Records excerpted from a collection:
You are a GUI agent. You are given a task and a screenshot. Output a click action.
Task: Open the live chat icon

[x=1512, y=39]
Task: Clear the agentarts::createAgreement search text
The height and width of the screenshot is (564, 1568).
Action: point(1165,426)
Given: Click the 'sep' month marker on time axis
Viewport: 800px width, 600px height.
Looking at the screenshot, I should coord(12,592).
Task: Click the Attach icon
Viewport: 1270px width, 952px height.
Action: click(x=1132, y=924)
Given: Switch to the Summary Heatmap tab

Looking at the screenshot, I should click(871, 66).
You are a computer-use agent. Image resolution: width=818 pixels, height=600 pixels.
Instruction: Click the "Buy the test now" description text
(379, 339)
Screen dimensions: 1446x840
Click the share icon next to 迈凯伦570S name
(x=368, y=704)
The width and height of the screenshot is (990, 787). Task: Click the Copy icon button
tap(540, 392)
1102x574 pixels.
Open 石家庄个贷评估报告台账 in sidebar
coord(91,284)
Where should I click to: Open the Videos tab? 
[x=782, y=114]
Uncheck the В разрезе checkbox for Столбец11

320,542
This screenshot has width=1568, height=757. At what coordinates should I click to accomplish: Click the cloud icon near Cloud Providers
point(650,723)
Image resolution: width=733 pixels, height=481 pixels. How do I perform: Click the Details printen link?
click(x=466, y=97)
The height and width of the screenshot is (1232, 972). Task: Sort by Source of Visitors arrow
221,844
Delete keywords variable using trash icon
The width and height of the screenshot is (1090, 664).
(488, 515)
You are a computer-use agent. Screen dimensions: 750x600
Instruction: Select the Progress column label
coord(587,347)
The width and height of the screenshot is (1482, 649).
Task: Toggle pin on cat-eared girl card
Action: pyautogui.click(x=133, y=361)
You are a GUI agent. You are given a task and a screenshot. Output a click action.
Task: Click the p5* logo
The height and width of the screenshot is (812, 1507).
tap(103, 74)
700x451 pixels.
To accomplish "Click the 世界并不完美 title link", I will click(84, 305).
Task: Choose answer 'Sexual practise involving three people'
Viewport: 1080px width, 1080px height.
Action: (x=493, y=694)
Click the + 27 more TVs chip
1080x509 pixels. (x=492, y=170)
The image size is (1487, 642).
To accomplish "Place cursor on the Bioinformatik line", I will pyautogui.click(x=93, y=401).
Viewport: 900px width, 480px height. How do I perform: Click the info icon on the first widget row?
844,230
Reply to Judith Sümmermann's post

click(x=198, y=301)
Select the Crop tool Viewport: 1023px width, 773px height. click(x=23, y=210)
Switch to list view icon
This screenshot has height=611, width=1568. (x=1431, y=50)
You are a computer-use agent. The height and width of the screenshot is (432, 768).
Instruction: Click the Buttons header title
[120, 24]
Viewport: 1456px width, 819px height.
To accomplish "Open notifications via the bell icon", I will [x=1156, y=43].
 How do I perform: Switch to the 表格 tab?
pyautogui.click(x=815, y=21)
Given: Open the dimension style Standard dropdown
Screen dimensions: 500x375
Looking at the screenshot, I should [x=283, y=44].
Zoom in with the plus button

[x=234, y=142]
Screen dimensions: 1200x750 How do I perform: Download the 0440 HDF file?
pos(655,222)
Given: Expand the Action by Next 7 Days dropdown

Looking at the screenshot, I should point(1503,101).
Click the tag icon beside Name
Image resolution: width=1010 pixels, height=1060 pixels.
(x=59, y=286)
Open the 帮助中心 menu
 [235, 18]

• **Exercise requirements**:
Change "Viewport" to "Display" throughout the material above and reproduce it with nothing else altered.

• **Answer to the problem**:
You are a GUI agent. You are given a task and a screenshot. Output a click action.
Task: Open the live chat icon

[x=1512, y=39]
Task: Clear the agentarts::createAgreement search text
The height and width of the screenshot is (564, 1568).
Action: point(1165,426)
Given: Click the 'sep' month marker on time axis
Display: 800px width, 600px height.
Looking at the screenshot, I should coord(12,592).
Task: Click the Attach icon
Display: 1270px width, 952px height.
Action: click(x=1132, y=924)
Given: Switch to the Summary Heatmap tab

Looking at the screenshot, I should click(871, 66).
You are a computer-use agent. Image resolution: width=818 pixels, height=600 pixels.
Instruction: Click the "Buy the test now" description text
(379, 339)
Screen dimensions: 1446x840
Click the share icon next to 迈凯伦570S name
(x=368, y=704)
The width and height of the screenshot is (990, 787). Task: Click the Copy icon button
tap(540, 392)
1102x574 pixels.
Open 石家庄个贷评估报告台账 in sidebar
coord(91,284)
Where should I click to: Open the Videos tab? 
[x=782, y=114]
Uncheck the В разрезе checkbox for Столбец11

320,542
This screenshot has width=1568, height=757. At what coordinates should I click to accomplish: Click the cloud icon near Cloud Providers
point(650,723)
Image resolution: width=733 pixels, height=481 pixels. How do I perform: Click the Details printen link?
click(x=466, y=97)
The height and width of the screenshot is (1232, 972). Task: Sort by Source of Visitors arrow
221,844
Delete keywords variable using trash icon
The width and height of the screenshot is (1090, 664).
(488, 515)
You are a computer-use agent. Screen dimensions: 750x600
Instruction: Select the Progress column label
coord(587,347)
The width and height of the screenshot is (1482, 649).
Task: Toggle pin on cat-eared girl card
Action: pyautogui.click(x=133, y=361)
You are a GUI agent. You are given a task and a screenshot. Output a click action.
Task: Click the p5* logo
The height and width of the screenshot is (812, 1507).
tap(103, 74)
700x451 pixels.
To accomplish "Click the 世界并不完美 title link", I will click(84, 305).
Task: Choose answer 'Sexual practise involving three people'
Display: 1080px width, 1080px height.
Action: (x=493, y=694)
Click the + 27 more TVs chip
1080x509 pixels. (x=492, y=170)
The image size is (1487, 642).
To accomplish "Place cursor on the Bioinformatik line", I will pyautogui.click(x=93, y=401).
Display: 900px width, 480px height. How do I perform: Click the info icon on the first widget row?
844,230
Reply to Judith Sümmermann's post

click(x=198, y=301)
Select the Crop tool Display: 1023px width, 773px height. click(x=23, y=210)
Switch to list view icon
This screenshot has height=611, width=1568. (x=1431, y=50)
You are a computer-use agent. The height and width of the screenshot is (432, 768).
Instruction: Click the Buttons header title
[120, 24]
Display: 1456px width, 819px height.
To accomplish "Open notifications via the bell icon", I will [x=1156, y=43].
 How do I perform: Switch to the 表格 tab?
pyautogui.click(x=815, y=21)
Given: Open the dimension style Standard dropdown
Screen dimensions: 500x375
Looking at the screenshot, I should [x=283, y=44].
Zoom in with the plus button

[x=234, y=142]
Screen dimensions: 1200x750 How do I perform: Download the 0440 HDF file?
pos(655,222)
Given: Expand the Action by Next 7 Days dropdown

Looking at the screenshot, I should point(1503,101).
Click the tag icon beside Name
Image resolution: width=1010 pixels, height=1060 pixels.
(x=59, y=286)
Open the 帮助中心 menu
 [235, 18]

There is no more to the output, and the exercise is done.